Background and objective: Acne is a common skin disease that often leads to scarring. Collagen and other tissue damage from the inflammation of acne give rise to permanent skin texture and microvascular changes. In this study, we demonstrate the capabilities of optical coherence tomography-based microangiography in detecting high-resolution, three-dimensional structural, and microvascular features of in vivo human facial skin during acne lesion initiation and scar development.
Materials and methods: A real time swept source optical coherence tomography system is used in this study to acquire volumetric images of human skin. The system operates on a central wavelength of 1,310 nm with an A-line rate of 100 kHz, and with an extended imaging range (∼12 mm in air). The system uses a handheld imaging probe to image acne lesion on a facial skin of a volunteer. We utilize optical microangiography (OMAG) technique to evaluate the changes in microvasculature and tissue structure.

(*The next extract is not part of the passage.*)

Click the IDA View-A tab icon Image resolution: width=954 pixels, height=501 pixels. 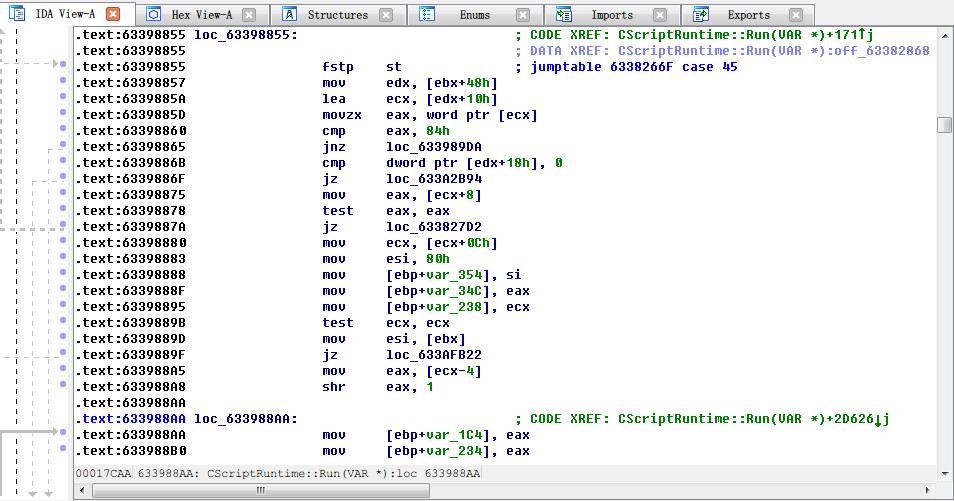click(17, 15)
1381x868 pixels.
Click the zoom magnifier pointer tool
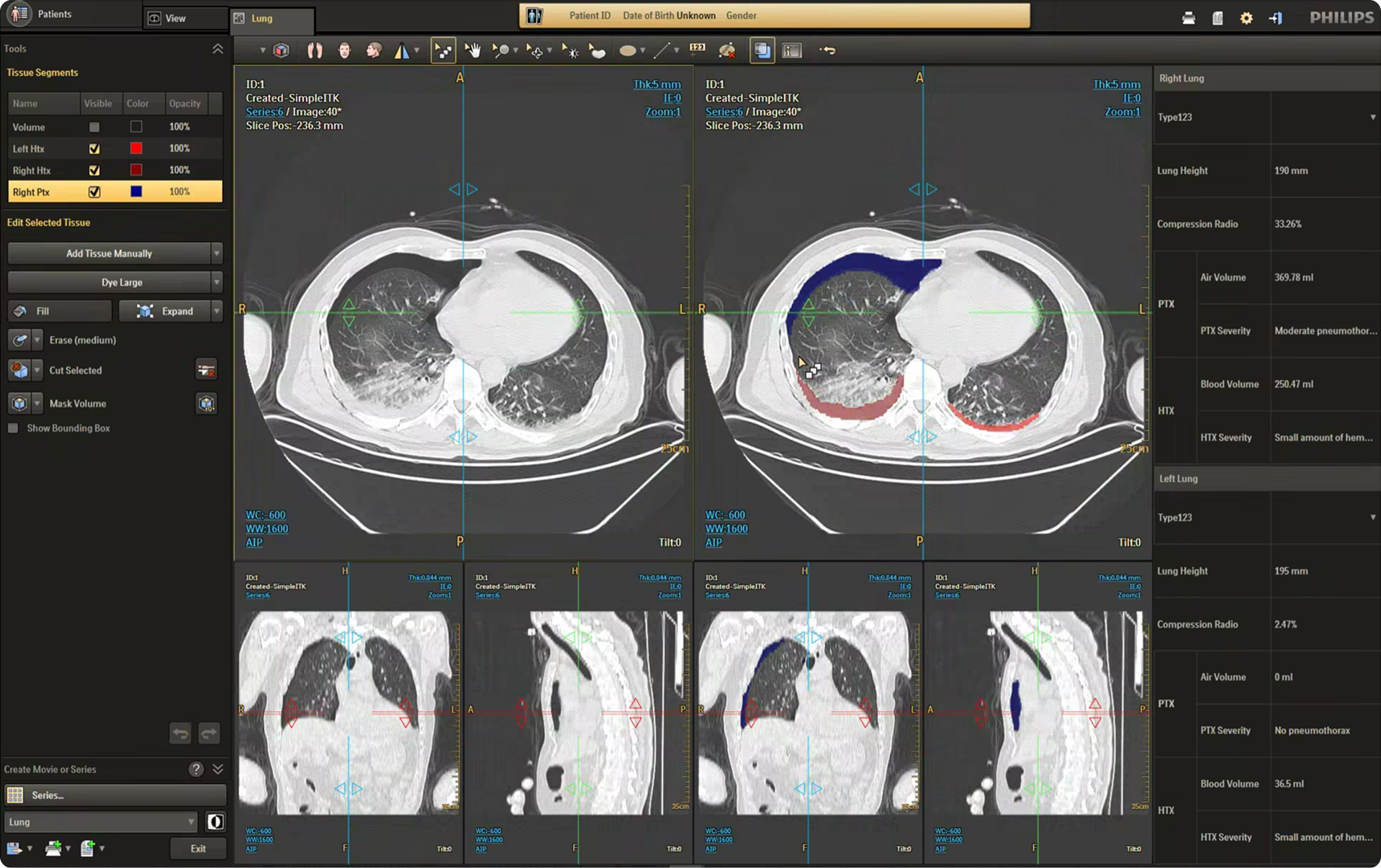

Results: Thanks to the high sensitivity of OMAG, we are able to image microvasculature up to capillary level and visualize the remodeled vessels around the acne lesion. Moreover, vascular density change derived from OMAG measurement is provided as an alternative biomarker for the assessment of human skin diseases. In contrast to other techniques like histology or microscopy, our technique made it possible to image 3D tissue structure and microvasculature up to 1.5 mm depth in vivo without the need of exogenous contrast agents.
Conclusions: The presented results are promising to facilitate clinical trials aiming to treat acne lesion scarring, as well as other prevalent skin diseases, by detecting cutaneous blood flow and structural changes within human skin in vivo.
Keywords: acne vulgaris; optical microangiography; swept-source optical coherence tomography.
© 2015 Wiley Periodicals, Inc.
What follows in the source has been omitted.